Brain-machine interface with automatic user identification

Technical field

The present invention relates to a re-creation of a brain-machine interface that allows automatic identification of its current user.

BACKGROUND OF THE INVENTION

At present, it is not possible for the brain-machine interface to recognize perfectly the EEG signal patterns of all system users. This is due to the large variability between the EEGs of different persons. For example, a brain-machine interface will be used to control computer games and be used by multiple users. Then, each time a user changes, for example, a game player, the system must be manually switched to recognizing the characteristic types of brain activity of the new user in order to maximize the recognition success of each brain activity. There is an analogy with the user login to the operating system.

Currently, the brain-machine EEG interface is implemented by a human brain activity sensing device equipped with an electrode field, an EEG signal parameterization and preprocessing module, a mental activity pattern recognition module for controlling devices in an EEG signal coupled to a knowledge base for mental activity recognition and an actuator for the implementation of the action.

SUMMARY OF THE INVENTION

The above drawbacks are partially overcome by the proposed solution using a combination of a biometric system with a brain-machine interface, referred to as BCI, a Brain-Computer Interface.

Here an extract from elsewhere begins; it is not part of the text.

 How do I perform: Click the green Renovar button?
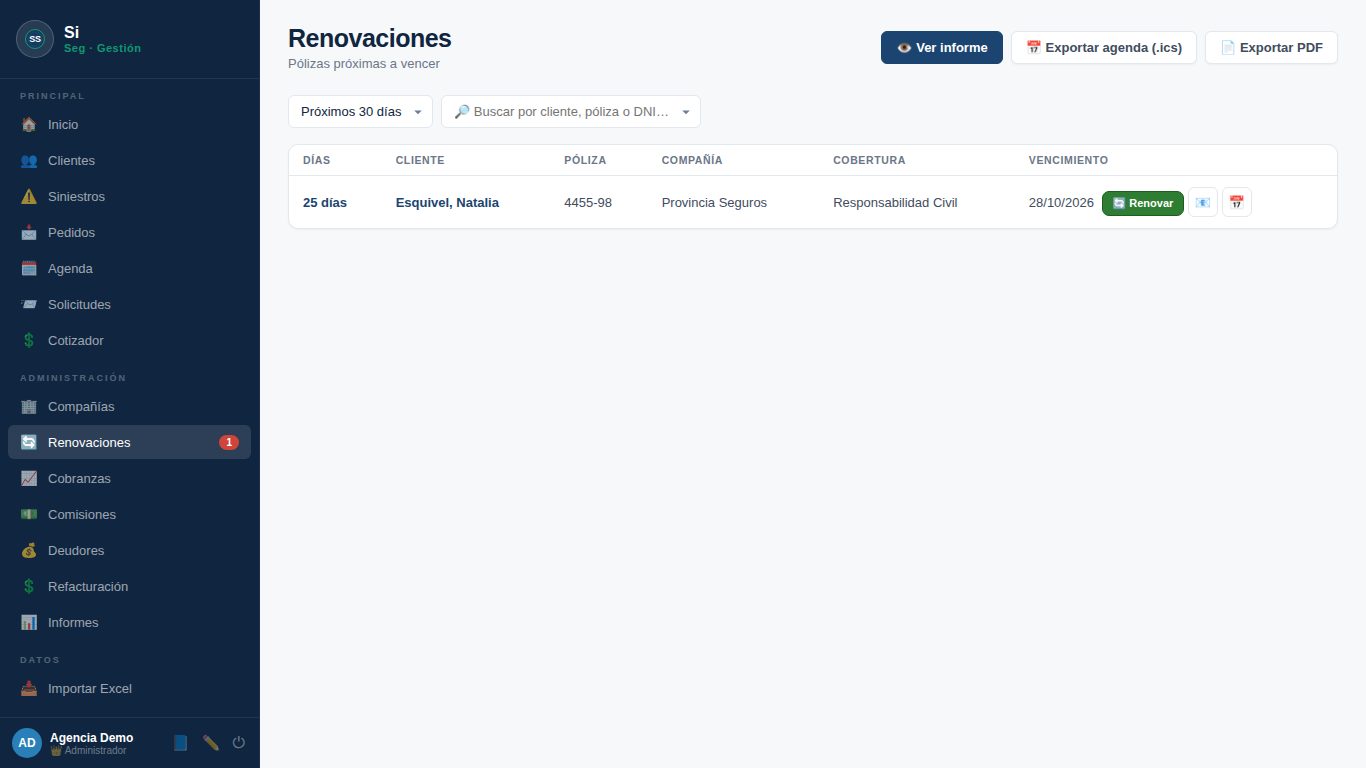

The brain-machine interface with automatic user identification consists of an EEG device for sensing human brain activity equipped with an electrode array, a first module for parameterization and preprocessing of the EEG signal, a first module for pattern recognition of mental activities designed to operate the device using an EEG signal coupled to a knowledge base for mental activity recognition and an action member for the implementation of the action. The essence of the new solution is that a second module of EEG signal parameterization and preprocessing is connected to the EEG device for sensing human brain activity. This second EEG signal parameterization and preprocessing module consists of a multiplexer for modulating the signal with a complex exponential that is connected through a low pass decimation block and a sample skip circuit with a segmentation block. The segmentation block output is linked to the autocorrelation analysis block input. A second user recognition module is connected to this second EEG signal parameterization and preprocessing module. The second user recognition module consists of a set of blocks of Mahalanobis distance calculation, whose comparative inputs are connected to the outputs of a set of knowledge bases for recognizing the mental activity of individual users and whose outputs are connected to the minimum distance determination block. The number of bases in the set is given by the number of users of the system, each user is assigned one knowledge base. The output of the minimum distance block is linked to the knowledge base selection module. The knowledge base selection module is formed at the input by a time filtering block, the second input of which can be connected to the EEG output of the human brain activity sensing device indicating a user disconnection from the system and whose output is connected via the user change detection block to the knowledge base switch. The knowledge base switch inputs are coupled to the outputs of the knowledge base set to recognize the mental activity of each user. The output of the knowledge base switch is connected to the first pattern recognition module.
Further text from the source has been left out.